Muy bello Mejia y gracias por las fotos


----------



## Victor23peru (Jul 19, 2008)

bravazas las pics ^^


----------



## uomo_111 (Oct 30, 2007)

*2 + para pasar la pagina*


----------



## Jesuco (Feb 4, 2009)

buenas fotos de Mejia! sus casas antiguas las conservan bién ejemplo a seguir en los dmas balnearios


----------



## tacall (Sep 10, 2007)

Todas las casas lucen muy bien conservadas!


----------



## jacaro (Nov 29, 2010)

protector88 said:


> Oregon no es un estado sureño, es mas bien un estado del noroeste.





uomo_111 said:


> *MEJIA​*
> 
> 
> 
> ...


Durante el verano de 2011, mi esposa y yo visitamos la hermosa costa de Oregon, la cual posee muchos pueblos y puertos, lamento decirte que el estilo arquitectónico de las primeras edificaciones en Mejia distan mucho del tipo de arquitectura de estos lares. Astoria, OR es quizá uno de los puertos mas antiguos en Oregon y del noroeste americano y no encuentro similitud con tu descripción. Visitamos realmente numerosos lugares. Si encuentro similitud con los puertos y pueblos sureños Chilenos, Región de los Lagos. La arquitectura de la época empleaba mucha madera como materia prima, el sur de Chile puede haber sido un mejor proveedor de este recurso dado su cercanía al sur del Perú y a la ventaja del transporte marítimo a través del Pacifico que durante fines del s xviii y principios del s xix era el medio de transporte mas usado. Mejia es un pueblo playero muy lindo, cuidado y limpio. Saludos compatriota!


----------



## al_7heaven (Nov 19, 2007)

...la arquitectura no era la del estado de Oregon, de esa región es *el tipo de madera que usaron: Pino Oregon*, y fue traido desde allá, no del sur de Chile que estaba casi deshabitado en esa época...

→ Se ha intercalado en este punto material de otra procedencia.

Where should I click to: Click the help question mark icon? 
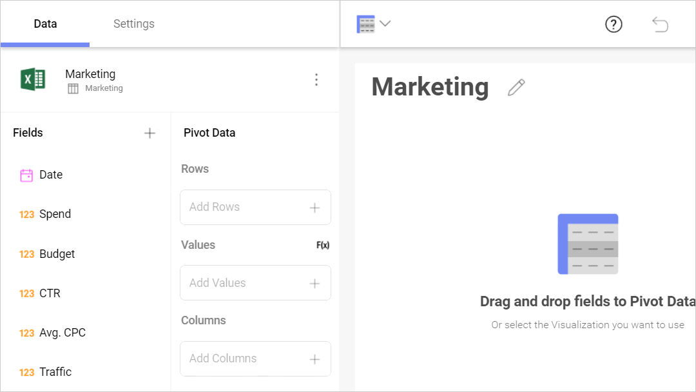(614, 25)
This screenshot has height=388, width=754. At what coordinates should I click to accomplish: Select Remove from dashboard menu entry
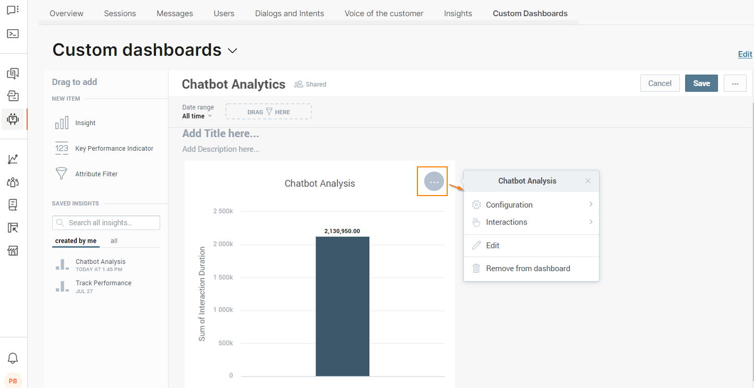click(528, 268)
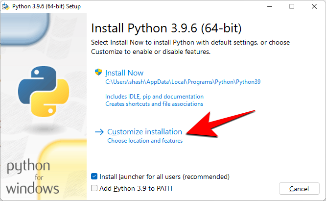Image resolution: width=326 pixels, height=201 pixels.
Task: Click the maximize button in the title bar
Action: [292, 6]
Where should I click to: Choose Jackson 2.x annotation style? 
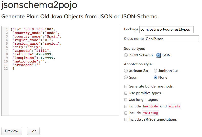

...la arquitectura es un legado de los británicos que en esa época inviertieron en diferentes sectores en la economía de esta región, y por ello las construcciones están hechas a su propio estilo...


----------



## EFVF (Apr 17, 2008)

nuevamente buenas fotos uomo


----------



## Inkandrew9 (Jul 11, 2007)

Me gusta la mayoría de fotos de este thread, muy bonita Mejía. 

=D


----------